Gegenstand des Rechtsstreits ist die Genehmigung des Umbaus und die Restaurierung einer Schank- und Speisewirtschaft. Die Genehmigung erlaubt im Erdgeschoss eine Gaststätte im Brauhaus-Stil mit insgesamt 74 Plätzen in einer "Schwemme" und einem Vereinszimmer, in dem mit einem Durchgang verbundenen Gebäude (...) ein Speiselokal mit 246 Sitzplätzen ist.
Nach § 4 Abs. 2 Nr. 2 BauNVO sind im allgemeinen Wohngebiet die der Versorgung des Gebiets dienenden Schank- und Speisewirtschaften zulässig. Eine Schank- und Speisewirtschaft dient der Versorgung des Gebiets, wenn sie sich dem allgemeinen Wohngebiet, in dem sie liegt, funktional zuordnen lässt (BVerwG Buchholz 406.12 § 4 BauNVO Nr. 7 S. 6). Die Schank- und Speisewirtschaft muss auf die Deckung eines gastronomischen Bedarfs ausgerichtet sein, der in dem so abgegrenzten Gebiet und nach den dortigen demographischen und sozialen Gegebenheiten tatsächlich zu erwarten ist (BVerwG Buchholz 406.12 § 4 BauNVO Nr. 13 S. 10 ff.).

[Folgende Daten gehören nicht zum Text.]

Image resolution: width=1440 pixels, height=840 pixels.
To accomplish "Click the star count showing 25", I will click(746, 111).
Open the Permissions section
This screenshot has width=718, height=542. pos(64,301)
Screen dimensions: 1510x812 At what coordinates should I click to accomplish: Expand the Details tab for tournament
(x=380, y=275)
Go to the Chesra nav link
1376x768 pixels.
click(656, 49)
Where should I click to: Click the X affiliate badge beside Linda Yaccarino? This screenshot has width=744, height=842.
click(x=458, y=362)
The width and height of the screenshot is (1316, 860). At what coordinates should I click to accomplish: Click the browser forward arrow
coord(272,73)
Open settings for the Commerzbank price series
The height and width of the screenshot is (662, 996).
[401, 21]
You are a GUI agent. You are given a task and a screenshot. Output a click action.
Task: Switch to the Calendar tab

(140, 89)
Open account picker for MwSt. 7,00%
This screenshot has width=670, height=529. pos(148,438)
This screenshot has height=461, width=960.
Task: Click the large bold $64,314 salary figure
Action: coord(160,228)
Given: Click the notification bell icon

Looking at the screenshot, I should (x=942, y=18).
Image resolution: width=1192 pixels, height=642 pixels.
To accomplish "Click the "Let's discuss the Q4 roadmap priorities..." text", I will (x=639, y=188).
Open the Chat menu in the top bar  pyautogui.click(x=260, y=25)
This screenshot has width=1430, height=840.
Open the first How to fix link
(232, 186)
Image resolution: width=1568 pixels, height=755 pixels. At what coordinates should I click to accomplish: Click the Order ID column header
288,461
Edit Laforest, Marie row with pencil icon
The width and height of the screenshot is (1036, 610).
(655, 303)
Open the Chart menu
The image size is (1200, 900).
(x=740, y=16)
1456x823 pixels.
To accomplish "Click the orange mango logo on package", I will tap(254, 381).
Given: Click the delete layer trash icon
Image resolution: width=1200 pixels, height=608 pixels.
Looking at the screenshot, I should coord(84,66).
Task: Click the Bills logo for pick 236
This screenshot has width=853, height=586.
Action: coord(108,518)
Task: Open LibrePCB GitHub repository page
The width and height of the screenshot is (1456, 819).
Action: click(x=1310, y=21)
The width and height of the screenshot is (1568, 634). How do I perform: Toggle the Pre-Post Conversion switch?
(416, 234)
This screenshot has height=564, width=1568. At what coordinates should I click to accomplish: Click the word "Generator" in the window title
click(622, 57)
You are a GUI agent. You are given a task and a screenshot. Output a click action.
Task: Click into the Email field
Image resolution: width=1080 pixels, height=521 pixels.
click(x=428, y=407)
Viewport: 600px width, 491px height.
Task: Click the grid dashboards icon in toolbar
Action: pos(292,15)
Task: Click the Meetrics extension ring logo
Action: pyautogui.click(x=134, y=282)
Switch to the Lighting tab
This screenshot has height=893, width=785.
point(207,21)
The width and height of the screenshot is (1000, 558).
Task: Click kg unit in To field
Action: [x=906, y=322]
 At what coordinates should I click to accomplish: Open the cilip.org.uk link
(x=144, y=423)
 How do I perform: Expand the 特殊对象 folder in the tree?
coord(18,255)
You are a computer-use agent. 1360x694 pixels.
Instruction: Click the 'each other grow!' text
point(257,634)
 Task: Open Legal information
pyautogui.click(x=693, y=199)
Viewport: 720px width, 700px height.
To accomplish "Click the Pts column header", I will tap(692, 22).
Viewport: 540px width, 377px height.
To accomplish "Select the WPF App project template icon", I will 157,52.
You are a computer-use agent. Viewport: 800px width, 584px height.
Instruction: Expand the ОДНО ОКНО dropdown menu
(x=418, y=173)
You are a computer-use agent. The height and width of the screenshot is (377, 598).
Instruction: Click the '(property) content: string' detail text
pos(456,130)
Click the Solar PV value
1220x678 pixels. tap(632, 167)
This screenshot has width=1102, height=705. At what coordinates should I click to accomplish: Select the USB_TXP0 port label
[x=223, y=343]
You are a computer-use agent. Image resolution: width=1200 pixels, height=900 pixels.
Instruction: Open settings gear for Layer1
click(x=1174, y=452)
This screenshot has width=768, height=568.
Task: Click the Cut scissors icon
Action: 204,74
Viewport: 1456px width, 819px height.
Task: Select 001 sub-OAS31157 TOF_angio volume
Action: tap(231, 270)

Dabei können auch regionale Unterschiede von Bedeutung sein (BVerwG Buchholz 406.12 § 4 BauNVO Nr. 14 S. 16). Ist die Schank- und Speisewirtschaft auf gebietsfremde Gäste ausgerichtet, so ist sie in einem allgemeinen Wohngebiet gebietsunverträglich und damit unzulässig (so BVerwG Buchholz 406.12 § 4 BauNVO Nr. 13 S. 10). Das Erfordernis der Gebietsversorgung verhindert so, dass Unruhe in das allgemeine Wohngebiet hineingetragen wird.
Das BVerwG stellt in seinem Urt. v. 20.3.2019 (4 C 5.18, BauR 2019, 1283 ff. = NWVBl 2019, 320 f. = ZfBR 2019, 577 ff.) heraus, dass das Tatbestandsmerkmal der Gebietsversorgung nicht nur Störungen abwehre, sondern zugleich zum Zweck eines allgemeinen Wohngebiets beitrage. Ein solches Gebiet diene nach § 4 Abs. 1 BauNVO vorwiegend dem Wohnen. Die Nutzungen nach § 4 Abs. 2 Nr. 2 und 3 BauNVO seien der Wohnnutzung zugeordnet, damit im Wohngebiet selbst eine Versorgungsinfrastruktur bereitgestellt werden könne, mit der sich die Grundbedürfnisse der Bevölkerung befriedigen lasse. Zu diesen Grundbedürfnissen gehöre die Möglichkeit, in fußläufiger Entfernung eine Schank- oder Speisewirtschaft aufzusuchen. Die Zulassung von gebietsversorgenden Schank- und Speisewirtschaften in § 4 Abs. 2 Nr. 2 BauNVO diene damit dem in § 1 Abs. 6 Nr. 2 BauGB formulierten Grundsatz, dass die Bauleitplanung den Wohnbedürfnissen der Bevölkerung entsprechen solle. Sie greife darüber hinaus den in § 1 Abs. 6 Nr. 8 Buchst. a BauGB genannten Gesichtspunkt der verbrauchernahen Versorgung der Bevölkerung auf.
Betriebe, die ein Gebiet versorgen, können die in einem allgemeinen Wohngebiet angestrebte Wohnruhe stören. Solche Störungen nimmt die BauNVO bei Handwerksbetrieben nicht hin, die nur als nicht störende nach § 4 Abs. 2 Nr. 2 BauNVO 1977 zulässig sind (VGH Mannheim BRS 56 Nr. 54). Anders liegt es bei gebietsversorgenden Schank- und Speisewirtschaften. Im Interesse der genannten Belange und damit aus Gründen überlegter Städtebaupolitik nimmt die Baunutzungsverordnung die Störungen in Kauf, die Gaststätten in einem Wohngebiet regelmäßig schon deshalb hervorrufen, weil sie auch zu Zeiten betrieben werden, zu denen dem Ruhebedürfnis der Nachbarschaft besonderes Gewicht zukommt (BVerwG Buchholz 406.12 § 4 BauNVO Nr. 13 S. 9; ähnlich BVerwG Buchholz 406.12 § 4 BauNVO Nr. 14 S. 16 und BVerwGE 116, 155, 159).
Hinweis:
Die der Gebietsversorgung dienende Schank- und Speisewirtschaft bestimmt die Baunutzungsverordnung dagegen tatbestandlich eher eng, erklärt sie in Kleinsiedlungsgebieten (§ 2 Abs. 2 Nr. 2 BauNVO) und allgemeinen Wohngebieten (§ 4 Abs. 2 Nr. 2 BauNVO) für allgemein zulässig und ordnet sie diesen Gebieten funktional zu. Die von ihnen bei typisierender Betrachtung ausgehenden Störungen hält der Verordnungsgeber für gebietsverträglich.